The International Press Institute (IPI), a global network of editors, media executives and leading journalists, today condemned a jail sentence given to two Reuters journalists in Myanmar and demanded their immediate release.
A Yangon North district court judge today sentenced the two journalists, Wa Lone and Kyaw Soe Oo, to seven years in prison for violating the colonial-era Official Secrets Act. The two reporters had pled not guilty and stated that they had been set up by the police while investigating mass killings of Rohingyas in Myanmar’s western Rakhine state.
IPI Executive Director Barbara Trionfi called the sentence “an affront to press freedom”.
“This decision should be quickly overturned on appeal and both journalists should be freed”, Trionfi said. “Wa Lone and Kyaw Soe Oo have been punished for doing their job. It is a core function of journalism to investigate and cover the actions of governments and state institutions, including the military, even more so when serious allegations of violation of human rights have been raised, as in the case of Myanmar’s military forces.”
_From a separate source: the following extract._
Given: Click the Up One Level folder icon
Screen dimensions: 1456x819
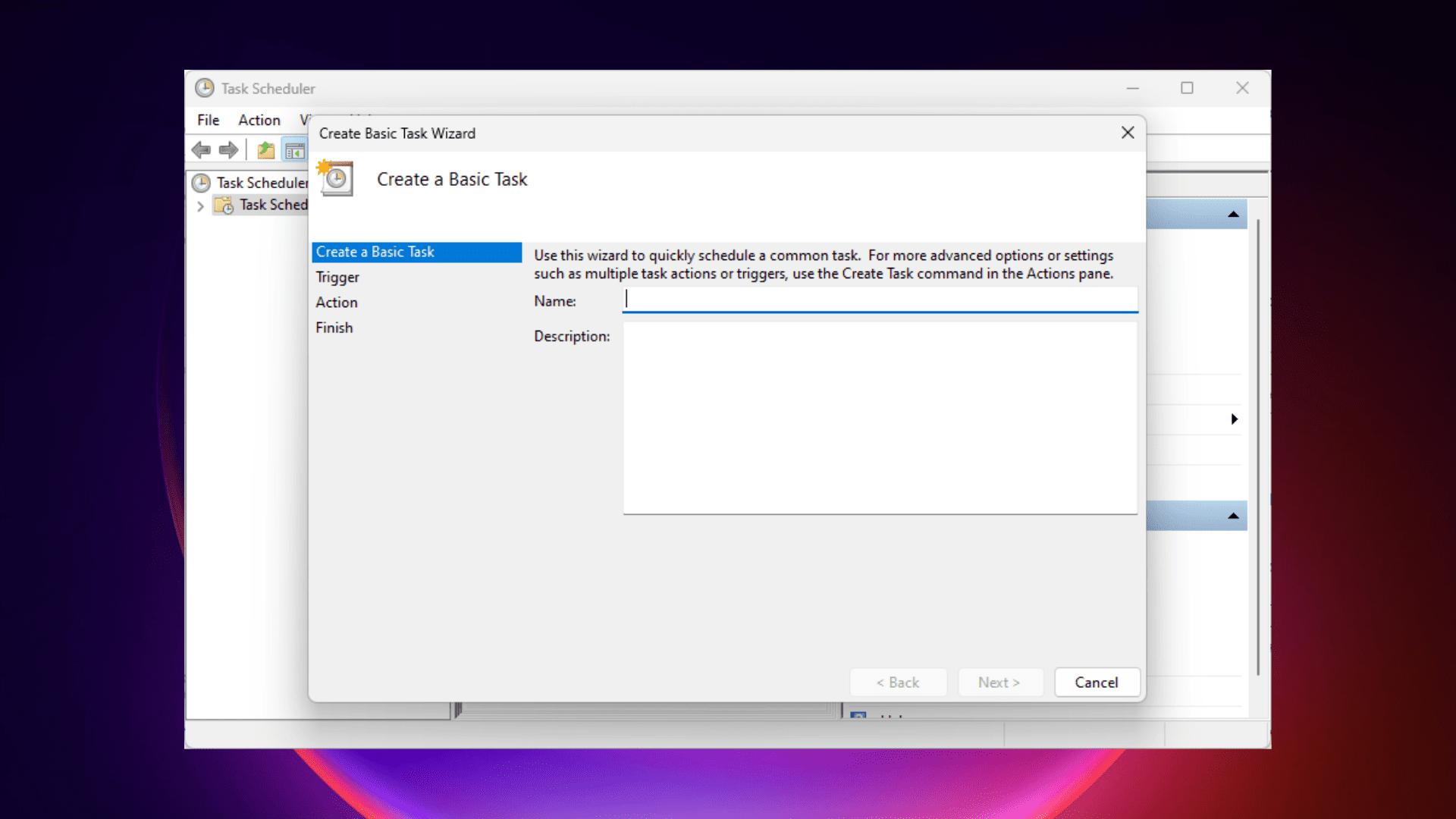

Wa Lone and Kyaw Soe Oo were detained on December 12, 2017, while meeting with two police officers at a restaurant and have been behind bars since then. The pair’s arrest was in connection with articles they had written on the crisis in Rakhine state, where an estimated 655,000 Rohingya Muslims have fled from a fierce military crackdown on Rohingya militants. The Ministry of Information in Myanmar said at the time that the journalists had been arrested for possessing illegally acquired secret government information and documents, allegedly given to them by the two police officers at the restaurant, who are also suspected of violating the Official Secrets Act.
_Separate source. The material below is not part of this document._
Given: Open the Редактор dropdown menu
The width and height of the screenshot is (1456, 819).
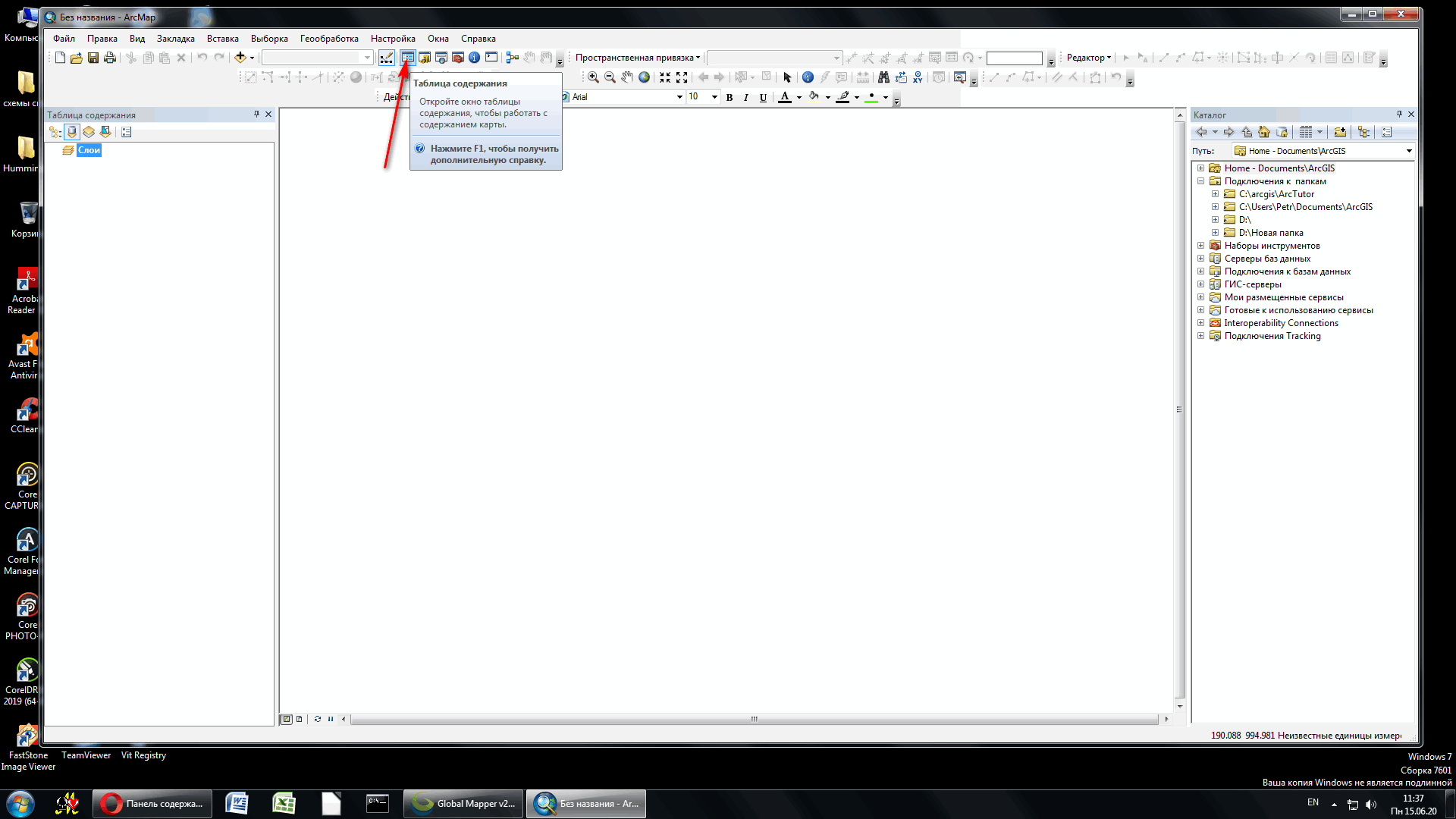Looking at the screenshot, I should [x=1089, y=58].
A recent U.N. report stated that grave crimes were committed against the Rohingya by the armed forces of Myanmar and called for the prosecution of senior military leaders for their complicity in the mass killings and exodus.
IPI, which held its 2015 World Congress in Myanmar following a dramatic political opening in the country that brought an end to a decades-long military dictatorship, has called for the two journalists’ release since their arrest. The case raises serious questions about the commitment of State Counsellor Aung San Suu Kyi to press freedom, despite the Nobel Peace Prize laureate’s long fight for democracy in her homeland.
The sentence given to the two reporters has attracted international condemnation, including from the U.S. and UK governments as well as from the U.N. itself.